Enregistrements extraits d'une collection —

————————

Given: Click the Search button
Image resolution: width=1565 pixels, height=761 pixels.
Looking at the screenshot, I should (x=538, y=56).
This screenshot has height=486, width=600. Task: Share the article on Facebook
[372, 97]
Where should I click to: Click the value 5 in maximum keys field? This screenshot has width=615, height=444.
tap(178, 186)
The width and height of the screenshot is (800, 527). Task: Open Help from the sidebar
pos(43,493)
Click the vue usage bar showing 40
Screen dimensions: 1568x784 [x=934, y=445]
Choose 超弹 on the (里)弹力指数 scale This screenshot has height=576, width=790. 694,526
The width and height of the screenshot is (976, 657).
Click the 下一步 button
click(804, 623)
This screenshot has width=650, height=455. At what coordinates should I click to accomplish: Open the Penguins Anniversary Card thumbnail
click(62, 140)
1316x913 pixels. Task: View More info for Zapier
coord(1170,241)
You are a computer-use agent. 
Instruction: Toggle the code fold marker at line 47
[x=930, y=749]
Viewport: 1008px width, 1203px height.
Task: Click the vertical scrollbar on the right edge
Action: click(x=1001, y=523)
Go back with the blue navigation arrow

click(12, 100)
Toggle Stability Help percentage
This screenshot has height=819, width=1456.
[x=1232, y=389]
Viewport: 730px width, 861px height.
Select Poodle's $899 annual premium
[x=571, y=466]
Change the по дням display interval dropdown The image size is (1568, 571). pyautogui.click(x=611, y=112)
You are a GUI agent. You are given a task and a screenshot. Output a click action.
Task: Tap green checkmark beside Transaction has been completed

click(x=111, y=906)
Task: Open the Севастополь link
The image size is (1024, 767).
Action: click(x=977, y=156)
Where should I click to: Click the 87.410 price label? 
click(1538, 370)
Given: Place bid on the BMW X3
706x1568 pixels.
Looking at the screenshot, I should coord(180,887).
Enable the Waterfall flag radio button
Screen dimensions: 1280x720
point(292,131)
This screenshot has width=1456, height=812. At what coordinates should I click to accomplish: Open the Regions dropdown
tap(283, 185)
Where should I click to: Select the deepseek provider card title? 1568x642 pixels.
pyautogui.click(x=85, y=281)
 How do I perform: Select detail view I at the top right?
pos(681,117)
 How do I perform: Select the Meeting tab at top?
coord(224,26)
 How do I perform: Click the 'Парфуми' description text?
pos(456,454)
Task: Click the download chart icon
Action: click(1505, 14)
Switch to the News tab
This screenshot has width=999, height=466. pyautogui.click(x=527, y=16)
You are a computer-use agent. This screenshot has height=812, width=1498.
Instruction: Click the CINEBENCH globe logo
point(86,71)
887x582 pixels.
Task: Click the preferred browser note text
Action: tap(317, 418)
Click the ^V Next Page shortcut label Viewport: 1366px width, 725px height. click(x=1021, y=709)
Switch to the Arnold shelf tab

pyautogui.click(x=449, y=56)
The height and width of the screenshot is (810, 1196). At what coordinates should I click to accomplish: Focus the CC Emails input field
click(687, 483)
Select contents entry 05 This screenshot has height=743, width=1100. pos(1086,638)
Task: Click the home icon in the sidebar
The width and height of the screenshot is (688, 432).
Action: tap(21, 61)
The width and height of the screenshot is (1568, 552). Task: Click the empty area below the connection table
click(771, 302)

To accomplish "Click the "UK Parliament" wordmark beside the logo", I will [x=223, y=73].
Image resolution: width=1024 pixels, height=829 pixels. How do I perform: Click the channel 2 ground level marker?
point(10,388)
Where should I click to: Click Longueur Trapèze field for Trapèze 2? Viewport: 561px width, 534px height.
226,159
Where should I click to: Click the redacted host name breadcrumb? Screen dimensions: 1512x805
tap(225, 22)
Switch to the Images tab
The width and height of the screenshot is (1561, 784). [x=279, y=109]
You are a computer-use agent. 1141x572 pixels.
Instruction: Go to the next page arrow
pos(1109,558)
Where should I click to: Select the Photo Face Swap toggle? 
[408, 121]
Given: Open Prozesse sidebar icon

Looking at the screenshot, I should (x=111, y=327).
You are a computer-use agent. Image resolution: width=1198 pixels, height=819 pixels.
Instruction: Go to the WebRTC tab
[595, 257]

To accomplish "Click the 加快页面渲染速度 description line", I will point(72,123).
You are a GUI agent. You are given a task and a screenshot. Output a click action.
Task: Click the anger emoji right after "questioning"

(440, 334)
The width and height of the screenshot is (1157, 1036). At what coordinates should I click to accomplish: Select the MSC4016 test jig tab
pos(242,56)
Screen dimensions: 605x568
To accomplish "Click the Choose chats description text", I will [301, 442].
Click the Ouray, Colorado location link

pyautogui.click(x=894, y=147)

————————

ÉNONCÉ ÉCRIT —
Veuillez montrer chaque ligne de la liste ci-dessus qui contient la chaîne « field », en respectant la casse.

CORRIGÉ DE L'EXERCICE —
Where should I click to: Click the value 5 in maximum keys field? This screenshot has width=615, height=444.
The height and width of the screenshot is (810, 1196). At what coordinates should I click to accomplish: Focus the CC Emails input field
Where should I click to: Click Longueur Trapèze field for Trapèze 2? Viewport: 561px width, 534px height.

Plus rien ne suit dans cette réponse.